E, nesse processo, ele tentará diminuir ao máximo possível a proporção
de suas reservas em relação ao seu passivo, pois fazer isso é uma maneira de
ganhar vantagem frente à concorrência dos outros bancos. Obviamente, tal empreendimento intensifica a
probabilidade de que, um dia, ele ficará com uma quantia menos do que
suficiente de dinheiro para restituir seus depositantes.
Ademais,
a quebra de um banco que pratica reservas fracionárias pode desencadear a quebra
de vários outros bancos que também praticam reservas fracionárias, como um
efeito dominó. Várias crises bancárias
do passado realmente geraram um efeito dominó, e culminaram no colapso de todo
o sistema bancário.
A
vulnerabilidade de todo o sistema bancário serviu de argumentação poderosa
tanto para a regulamentação do setor bancário quanto para o estabelecimento de
bancos centrais, os quais supostamente deveriam fornecer "liquidez" para o
sistema em momentos de adversidade.
Entretanto, o banco central criar dinheiro para resolver "problemas de
liquidez" é uma medida que dura apenas por um determinado tempo. Tão logo os bancos se acostumam a serem
prontamente socorridos com grandes quantias de dinheiro em situações de
emergência, eles perdem o medo de tais situações e começam a emitir recibos de
armazenamento — isto é, a criar contas-correntes para empréstimos sem lastro
— em escalas cada vez maiores. Assim,
ao invés de solucionar os problemas do sistema bancário de reservas
fracionárias, os bancos centrais apenas exacerbam o risco moral e multiplicam
esses problemas.
A
mesma bagunça foi gerada por todas as tentativas de se resolver esse problema
causado por bancos centrais por meio da criação de bancos centrais
internacionais, papel-moeda de curso forçado e outras invenções. Em suma, um sistema bancário de reservas
fracionárias é insustentável, e não pode ser salvo ou aprimorado por outros
esquemas. No entanto, ele permite a
criação de políticas ilimitadas, as quais no passado foram apoderadas pelos
inimigos da propriedade privada e da livre iniciativa para que estes pudessem
criar um número cada vez maior de instituições políticas centralizadoras.

Instrução dada A: No trecho sobre o sistema bancário de reservas fracionárias, o que os bancos centrais supostamente deveriam fornecer ao sistema em momentos de adversidade?
Instrução dada B: Prossiga o trecho sobre o sistema bancário de reservas fracionárias a partir da última frase apresentada.
As entradas não são necessárias.

Dados fornecidos:
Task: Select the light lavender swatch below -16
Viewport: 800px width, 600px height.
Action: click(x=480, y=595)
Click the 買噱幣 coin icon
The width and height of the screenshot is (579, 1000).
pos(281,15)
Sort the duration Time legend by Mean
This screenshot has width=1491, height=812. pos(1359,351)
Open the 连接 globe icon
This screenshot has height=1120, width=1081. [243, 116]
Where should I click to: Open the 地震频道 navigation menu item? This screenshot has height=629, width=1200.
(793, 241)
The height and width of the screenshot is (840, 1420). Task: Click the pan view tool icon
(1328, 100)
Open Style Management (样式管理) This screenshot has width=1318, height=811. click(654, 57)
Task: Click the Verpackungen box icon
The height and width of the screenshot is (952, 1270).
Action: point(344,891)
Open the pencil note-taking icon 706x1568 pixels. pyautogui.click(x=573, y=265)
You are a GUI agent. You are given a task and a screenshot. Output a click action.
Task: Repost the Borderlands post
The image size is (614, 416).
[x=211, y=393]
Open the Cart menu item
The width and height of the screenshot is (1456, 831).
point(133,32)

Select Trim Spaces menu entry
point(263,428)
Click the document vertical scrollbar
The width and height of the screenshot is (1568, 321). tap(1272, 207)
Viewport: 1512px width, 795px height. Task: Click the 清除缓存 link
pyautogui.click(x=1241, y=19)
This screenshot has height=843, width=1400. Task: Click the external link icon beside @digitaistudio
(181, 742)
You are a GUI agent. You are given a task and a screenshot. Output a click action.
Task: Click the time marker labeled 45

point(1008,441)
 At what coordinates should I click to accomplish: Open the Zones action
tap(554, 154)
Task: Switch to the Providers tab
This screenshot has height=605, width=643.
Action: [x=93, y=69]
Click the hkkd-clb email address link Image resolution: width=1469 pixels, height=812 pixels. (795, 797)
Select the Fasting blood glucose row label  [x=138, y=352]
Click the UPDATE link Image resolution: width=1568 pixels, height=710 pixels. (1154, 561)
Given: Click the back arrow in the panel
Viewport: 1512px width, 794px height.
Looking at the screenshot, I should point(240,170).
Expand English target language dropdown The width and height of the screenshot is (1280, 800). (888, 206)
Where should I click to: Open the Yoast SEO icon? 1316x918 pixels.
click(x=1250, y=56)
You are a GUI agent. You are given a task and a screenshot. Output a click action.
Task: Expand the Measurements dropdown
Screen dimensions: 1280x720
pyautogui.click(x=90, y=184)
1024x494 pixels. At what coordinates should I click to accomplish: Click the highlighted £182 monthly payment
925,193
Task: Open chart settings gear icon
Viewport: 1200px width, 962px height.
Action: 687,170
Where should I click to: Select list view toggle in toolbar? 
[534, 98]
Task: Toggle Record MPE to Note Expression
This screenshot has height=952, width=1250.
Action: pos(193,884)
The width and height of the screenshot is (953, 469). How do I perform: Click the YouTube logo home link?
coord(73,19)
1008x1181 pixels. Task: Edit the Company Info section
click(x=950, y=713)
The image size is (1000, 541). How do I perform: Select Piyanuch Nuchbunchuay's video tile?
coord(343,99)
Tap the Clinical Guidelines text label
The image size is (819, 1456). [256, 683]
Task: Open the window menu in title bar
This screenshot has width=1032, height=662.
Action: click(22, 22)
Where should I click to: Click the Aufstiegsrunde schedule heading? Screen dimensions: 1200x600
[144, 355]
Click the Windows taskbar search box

Resposta A: Deveriam fornecer "liquidez" ao sistema.

Resposta B:
Os supostos
benefícios da reservas fracionárias
Os
únicos beneficiários permanentes do sistema bancário de reservas fracionários
são os próprios banqueiros — que são protegidos da concorrência por meio de
barreiras à livre entrada no mercado bancário e de outras regulamentações — e
os vários governos, que possuem um ávido interesse em ter acesso imediato a um
dinheiro "adicional". E o fornecimento
desse dinheiro extra é algo que bancos que operam com 100% de reservas não
podem oferecer.
Tentativas
de equilibrar os custos e benefícios do sistema bancário de reservas
fracionárias, "olhando de uma perspectiva puramente econômica", apenas
obscurecem o fato de que tal esquema é amplamente favorável ao enriquecimento
de vários grupos de interesse. O fato
incontestável é que o sistema bancário de reservas fracionárias cria ganhadores
e perdedores. Com efeito, nas ciências
econômicas, os termos 'custos' e 'benefícios' se referem à ação humana
individual. Custos são os custos de
oportunidade derivados da ação de um indivíduo, e benefícios também são sempre
os benefícios gerados para um indivíduo.
Se uma instituição cria benefícios para alguns membros da sociedade ao
mesmo tempo em que piora a situação de outras pessoas, então simplesmente não
há bases para a afirmação de que, "de uma perspectiva puramente econômica", os
benefícios justificam os custos ou os riscos ou qualquer outra coisa.
Tal
é o caso dos supostos benefícios do sistema bancário de reservas
fracionárias. Vamos supor, em prol da
argumentação, que o sistema bancário de reservas fracionárias estimule a
industrialização. Disso não se pode
concluir que esse tipo de arranjo bancário seja algo bom. Algumas pessoas — por exemplo, os
banqueiros, empreendedores sem propriedade, e o governo — irão lucrar com uma
industrialização rápida e financiada pelos bancos. Entretanto, outras pessoas — por exemplo,
donos de propriedades, capitalistas-empreendedores e artesãos utilizando
tecnologia tradicional — ficarão em desvantagem em decorrência de tal
crescimento artificial. Não há nenhuma
base científica para a afirmação de que o primeiro grupo deve ser privilegiado
em detrimento do segundo.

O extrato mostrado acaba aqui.